● **WHAT IS ASKED**:
Quote the lines from the one containing "Task: Cancel editing with Abbrechen" to the one containing "Looking at the screenshot, I should [364, 401].", including both of those lines.

● **SOURCE DATA**:
* * *
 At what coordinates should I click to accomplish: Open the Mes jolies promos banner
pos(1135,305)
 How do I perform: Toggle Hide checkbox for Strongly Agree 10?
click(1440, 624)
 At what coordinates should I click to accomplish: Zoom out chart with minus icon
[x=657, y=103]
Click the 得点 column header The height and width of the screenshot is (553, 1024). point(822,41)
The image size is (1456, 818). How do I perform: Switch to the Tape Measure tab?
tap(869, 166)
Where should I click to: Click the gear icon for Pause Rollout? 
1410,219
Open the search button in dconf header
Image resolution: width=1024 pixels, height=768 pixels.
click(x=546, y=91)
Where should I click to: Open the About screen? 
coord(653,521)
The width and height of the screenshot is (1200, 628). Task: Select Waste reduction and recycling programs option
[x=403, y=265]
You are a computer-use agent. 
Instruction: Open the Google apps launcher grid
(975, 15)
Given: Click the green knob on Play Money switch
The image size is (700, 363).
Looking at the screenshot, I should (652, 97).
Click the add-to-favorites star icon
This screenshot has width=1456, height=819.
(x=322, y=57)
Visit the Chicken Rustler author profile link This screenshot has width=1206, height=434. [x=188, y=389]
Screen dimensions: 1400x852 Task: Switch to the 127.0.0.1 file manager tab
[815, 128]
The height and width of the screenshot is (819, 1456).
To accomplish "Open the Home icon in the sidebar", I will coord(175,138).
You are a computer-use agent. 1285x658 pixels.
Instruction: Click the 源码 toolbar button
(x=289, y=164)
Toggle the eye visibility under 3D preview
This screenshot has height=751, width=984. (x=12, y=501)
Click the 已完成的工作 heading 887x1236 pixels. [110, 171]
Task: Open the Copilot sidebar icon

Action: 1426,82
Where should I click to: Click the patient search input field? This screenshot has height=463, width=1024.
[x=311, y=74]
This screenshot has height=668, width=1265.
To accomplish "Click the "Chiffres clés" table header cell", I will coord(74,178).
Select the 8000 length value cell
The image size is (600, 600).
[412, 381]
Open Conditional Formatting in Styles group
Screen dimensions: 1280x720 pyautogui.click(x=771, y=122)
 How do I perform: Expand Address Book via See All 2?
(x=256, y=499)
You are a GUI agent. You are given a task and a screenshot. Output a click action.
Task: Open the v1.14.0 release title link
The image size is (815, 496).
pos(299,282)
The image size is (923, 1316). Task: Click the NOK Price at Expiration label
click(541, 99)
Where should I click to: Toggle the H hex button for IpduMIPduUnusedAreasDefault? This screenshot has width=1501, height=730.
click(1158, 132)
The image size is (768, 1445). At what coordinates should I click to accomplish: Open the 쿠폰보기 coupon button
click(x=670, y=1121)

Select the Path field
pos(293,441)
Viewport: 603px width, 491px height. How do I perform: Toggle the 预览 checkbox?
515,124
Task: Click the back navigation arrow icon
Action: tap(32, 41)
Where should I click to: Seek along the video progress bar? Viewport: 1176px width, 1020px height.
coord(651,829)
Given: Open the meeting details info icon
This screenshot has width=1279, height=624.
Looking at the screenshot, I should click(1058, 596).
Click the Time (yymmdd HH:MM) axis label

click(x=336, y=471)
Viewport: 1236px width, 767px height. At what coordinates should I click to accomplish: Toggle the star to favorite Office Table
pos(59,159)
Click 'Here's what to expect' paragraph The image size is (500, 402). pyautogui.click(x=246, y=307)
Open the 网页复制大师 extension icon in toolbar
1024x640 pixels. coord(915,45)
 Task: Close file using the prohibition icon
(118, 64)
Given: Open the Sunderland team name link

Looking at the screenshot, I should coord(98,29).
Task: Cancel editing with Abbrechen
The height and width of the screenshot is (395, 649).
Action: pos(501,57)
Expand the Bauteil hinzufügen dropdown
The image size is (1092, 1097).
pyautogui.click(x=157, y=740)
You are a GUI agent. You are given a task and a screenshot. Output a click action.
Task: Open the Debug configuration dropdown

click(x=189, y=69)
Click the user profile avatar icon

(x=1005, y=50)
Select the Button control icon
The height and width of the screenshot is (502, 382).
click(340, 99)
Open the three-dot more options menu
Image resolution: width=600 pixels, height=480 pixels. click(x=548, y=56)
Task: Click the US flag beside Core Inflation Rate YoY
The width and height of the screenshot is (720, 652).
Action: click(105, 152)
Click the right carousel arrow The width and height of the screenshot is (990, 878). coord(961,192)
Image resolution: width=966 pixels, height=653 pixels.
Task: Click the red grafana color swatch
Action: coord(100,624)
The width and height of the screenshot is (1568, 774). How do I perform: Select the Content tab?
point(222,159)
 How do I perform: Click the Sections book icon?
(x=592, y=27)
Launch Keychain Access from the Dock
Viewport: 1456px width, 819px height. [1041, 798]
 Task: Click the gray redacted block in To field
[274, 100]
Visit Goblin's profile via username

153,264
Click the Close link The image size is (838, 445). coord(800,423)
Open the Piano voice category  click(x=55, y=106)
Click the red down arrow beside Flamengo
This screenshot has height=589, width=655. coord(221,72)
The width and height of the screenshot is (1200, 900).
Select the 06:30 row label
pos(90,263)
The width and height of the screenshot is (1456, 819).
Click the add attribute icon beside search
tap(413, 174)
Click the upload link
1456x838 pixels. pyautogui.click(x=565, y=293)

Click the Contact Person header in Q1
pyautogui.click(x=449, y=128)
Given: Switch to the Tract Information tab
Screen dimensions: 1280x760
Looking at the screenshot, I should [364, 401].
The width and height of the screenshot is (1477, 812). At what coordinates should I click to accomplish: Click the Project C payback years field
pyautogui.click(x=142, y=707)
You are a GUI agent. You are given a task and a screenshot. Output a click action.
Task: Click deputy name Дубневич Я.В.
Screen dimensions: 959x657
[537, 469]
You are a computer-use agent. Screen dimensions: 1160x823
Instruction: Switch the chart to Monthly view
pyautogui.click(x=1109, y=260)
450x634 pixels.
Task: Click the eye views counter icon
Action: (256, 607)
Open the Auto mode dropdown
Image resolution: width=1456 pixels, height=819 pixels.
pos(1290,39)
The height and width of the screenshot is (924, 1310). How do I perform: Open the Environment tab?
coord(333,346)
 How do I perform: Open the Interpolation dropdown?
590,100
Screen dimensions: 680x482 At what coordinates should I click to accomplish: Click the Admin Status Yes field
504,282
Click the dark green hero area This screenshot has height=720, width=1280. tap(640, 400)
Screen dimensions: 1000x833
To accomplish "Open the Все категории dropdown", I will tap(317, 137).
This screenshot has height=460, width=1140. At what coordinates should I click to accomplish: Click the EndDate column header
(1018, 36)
* * *
● **ANSWER TO THIS EXERCISE**:
Task: Cancel editing with Abbrechen
The height and width of the screenshot is (395, 649).
Action: pos(501,57)
Expand the Bauteil hinzufügen dropdown
The image size is (1092, 1097).
pyautogui.click(x=157, y=740)
You are a GUI agent. You are given a task and a screenshot. Output a click action.
Task: Open the Debug configuration dropdown

click(x=189, y=69)
Click the user profile avatar icon

(x=1005, y=50)
Select the Button control icon
The height and width of the screenshot is (502, 382).
click(340, 99)
Open the three-dot more options menu
Image resolution: width=600 pixels, height=480 pixels. click(x=548, y=56)
Task: Click the US flag beside Core Inflation Rate YoY
The width and height of the screenshot is (720, 652).
Action: click(105, 152)
Click the right carousel arrow The width and height of the screenshot is (990, 878). coord(961,192)
Image resolution: width=966 pixels, height=653 pixels.
Task: Click the red grafana color swatch
Action: coord(100,624)
The width and height of the screenshot is (1568, 774). How do I perform: Select the Content tab?
point(222,159)
 How do I perform: Click the Sections book icon?
(x=592, y=27)
Launch Keychain Access from the Dock
Viewport: 1456px width, 819px height. [1041, 798]
 Task: Click the gray redacted block in To field
[274, 100]
Visit Goblin's profile via username

153,264
Click the Close link The image size is (838, 445). coord(800,423)
Open the Piano voice category  click(x=55, y=106)
Click the red down arrow beside Flamengo
This screenshot has height=589, width=655. coord(221,72)
The width and height of the screenshot is (1200, 900).
Select the 06:30 row label
pos(90,263)
The width and height of the screenshot is (1456, 819).
Click the add attribute icon beside search
tap(413, 174)
Click the upload link
1456x838 pixels. pyautogui.click(x=565, y=293)

Click the Contact Person header in Q1
pyautogui.click(x=449, y=128)
Given: Switch to the Tract Information tab
Screen dimensions: 1280x760
Looking at the screenshot, I should [364, 401].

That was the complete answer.